▸ ROWS
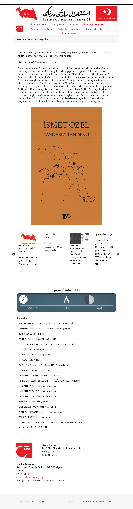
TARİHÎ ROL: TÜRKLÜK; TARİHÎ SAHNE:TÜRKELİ (26, 248)
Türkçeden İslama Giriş (69, 29)
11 (46, 426)
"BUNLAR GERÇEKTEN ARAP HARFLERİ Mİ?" (38, 339)
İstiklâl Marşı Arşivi (93, 24)
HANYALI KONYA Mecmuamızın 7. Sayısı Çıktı (39, 375)
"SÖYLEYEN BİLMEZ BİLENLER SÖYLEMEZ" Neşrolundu (43, 365)
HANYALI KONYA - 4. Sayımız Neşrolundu (38, 396)
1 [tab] (64, 278)
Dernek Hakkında (89, 501)
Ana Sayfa (74, 501)
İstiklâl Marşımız (39, 24)
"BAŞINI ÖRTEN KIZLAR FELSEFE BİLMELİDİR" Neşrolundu (45, 328)
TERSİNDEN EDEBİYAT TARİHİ (32, 333)
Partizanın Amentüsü (41, 29)
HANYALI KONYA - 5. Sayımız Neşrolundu (38, 391)
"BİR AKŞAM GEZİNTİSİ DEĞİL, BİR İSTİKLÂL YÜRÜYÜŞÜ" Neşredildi (49, 380)
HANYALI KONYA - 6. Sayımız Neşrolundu (38, 385)
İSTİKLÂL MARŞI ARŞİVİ (29, 359)
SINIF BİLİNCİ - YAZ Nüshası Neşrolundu (37, 406)
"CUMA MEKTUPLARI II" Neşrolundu (35, 354)
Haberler (74, 24)
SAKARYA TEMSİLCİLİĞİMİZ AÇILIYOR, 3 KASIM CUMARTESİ (46, 323)
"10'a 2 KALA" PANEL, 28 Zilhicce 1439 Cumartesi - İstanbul (46, 344)
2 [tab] (68, 278)
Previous (13, 254)
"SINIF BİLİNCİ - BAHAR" (51, 236)
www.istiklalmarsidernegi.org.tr (30, 477)
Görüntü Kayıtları (94, 29)
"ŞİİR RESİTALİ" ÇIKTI (104, 234)
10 (40, 426)
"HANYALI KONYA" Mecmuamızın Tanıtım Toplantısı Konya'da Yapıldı (50, 422)
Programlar (58, 24)
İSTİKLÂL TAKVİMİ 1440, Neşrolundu (36, 349)
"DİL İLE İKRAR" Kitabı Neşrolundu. (34, 417)
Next (118, 254)
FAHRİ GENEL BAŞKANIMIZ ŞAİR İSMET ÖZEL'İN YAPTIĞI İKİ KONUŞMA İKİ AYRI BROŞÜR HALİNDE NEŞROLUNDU (78, 254)
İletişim (110, 501)
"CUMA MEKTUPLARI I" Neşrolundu (35, 370)
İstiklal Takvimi (69, 33)
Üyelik (102, 501)
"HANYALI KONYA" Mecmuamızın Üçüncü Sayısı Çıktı (43, 412)
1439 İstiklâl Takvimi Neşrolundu (34, 401)
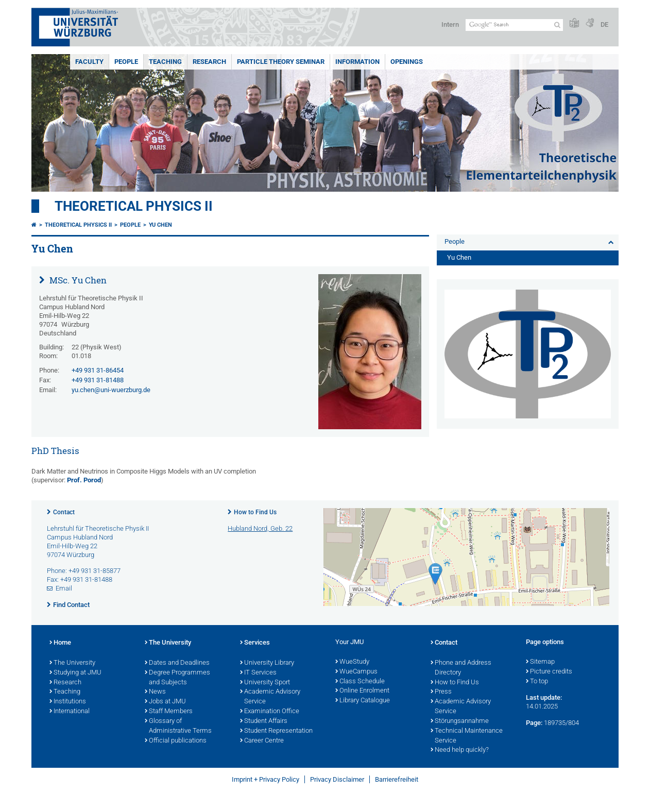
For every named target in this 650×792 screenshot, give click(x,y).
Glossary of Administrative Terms (178, 726)
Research (209, 61)
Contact (64, 512)
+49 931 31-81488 (98, 380)
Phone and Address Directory (461, 668)
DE (604, 24)
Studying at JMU (75, 673)
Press (441, 692)
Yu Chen (160, 225)
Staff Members (169, 711)
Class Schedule (360, 681)
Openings (406, 61)
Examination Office (269, 711)
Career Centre (262, 741)
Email (64, 588)
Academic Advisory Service (270, 696)
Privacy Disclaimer (337, 779)
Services (255, 643)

▸ GOAL
Reproduce every line of the records above verbatim, omitting the pictures.

▸ WRITTEN REPLY
TARİHÎ ROL: TÜRKLÜK; TARİHÎ SAHNE:TÜRKELİ (26, 248)
Türkçeden İslama Giriş (69, 29)
11 (46, 426)
"BUNLAR GERÇEKTEN ARAP HARFLERİ Mİ?" (38, 339)
İstiklâl Marşı Arşivi (93, 24)
HANYALI KONYA Mecmuamızın 7. Sayısı Çıktı (39, 375)
"SÖYLEYEN BİLMEZ BİLENLER SÖYLEMEZ" Neşrolundu (43, 365)
HANYALI KONYA - 4. Sayımız Neşrolundu (38, 396)
1 [tab] (64, 278)
Dernek Hakkında (89, 501)
Ana Sayfa (74, 501)
İstiklâl Marşımız (39, 24)
"BAŞINI ÖRTEN KIZLAR FELSEFE BİLMELİDİR" Neşrolundu (45, 328)
TERSİNDEN EDEBİYAT TARİHİ (32, 333)
Partizanın Amentüsü (41, 29)
HANYALI KONYA - 5. Sayımız Neşrolundu (38, 391)
"BİR AKŞAM GEZİNTİSİ DEĞİL, BİR İSTİKLÂL YÜRÜYÜŞÜ" Neşredildi (49, 380)
HANYALI KONYA - 6. Sayımız Neşrolundu (38, 385)
İSTİKLÂL MARŞI ARŞİVİ (29, 359)
SINIF BİLİNCİ - YAZ Nüshası Neşrolundu (37, 406)
"CUMA MEKTUPLARI II" Neşrolundu (35, 354)
Haberler (74, 24)
SAKARYA TEMSİLCİLİĞİMİZ AÇILIYOR, 3 KASIM CUMARTESİ (46, 323)
"10'a 2 KALA" PANEL, 28 Zilhicce 1439 Cumartesi - İstanbul (46, 344)
2 [tab] (68, 278)
Previous (13, 254)
"SINIF BİLİNCİ - BAHAR" (51, 236)
www.istiklalmarsidernegi.org.tr (30, 477)
Görüntü Kayıtları (94, 29)
"ŞİİR RESİTALİ" ÇIKTI (104, 234)
10 (40, 426)
"HANYALI KONYA" Mecmuamızın Tanıtım Toplantısı Konya'da Yapıldı (50, 422)
Programlar (58, 24)
İSTİKLÂL TAKVİMİ 1440, Neşrolundu (36, 349)
"DİL İLE İKRAR" Kitabı Neşrolundu. (34, 417)
Next (118, 254)
FAHRİ GENEL BAŞKANIMIZ ŞAİR İSMET ÖZEL'İN YAPTIĞI İKİ KONUŞMA İKİ AYRI BROŞÜR HALİNDE NEŞROLUNDU (78, 254)
İletişim (110, 501)
"CUMA MEKTUPLARI I" Neşrolundu (35, 370)
İstiklal Takvimi (69, 33)
Üyelik (102, 501)
"HANYALI KONYA" Mecmuamızın Üçüncü Sayısı Çıktı (43, 412)
1439 İstiklâl Takvimi Neşrolundu (34, 401)
For every named target in this 650×792 screenshot, give click(x,y).
Glossary of Administrative Terms (178, 726)
Research (209, 61)
Contact (64, 512)
+49 931 31-81488 (98, 380)
Phone and Address Directory (461, 668)
DE (604, 24)
Studying at JMU (75, 673)
Press (441, 692)
Yu Chen (160, 225)
Staff Members (169, 711)
Class Schedule (360, 681)
Openings (406, 61)
Examination Office (269, 711)
Career Centre (262, 741)
Email (64, 588)
Academic Advisory Service (270, 696)
Privacy Disclaimer (337, 779)
Services (255, 643)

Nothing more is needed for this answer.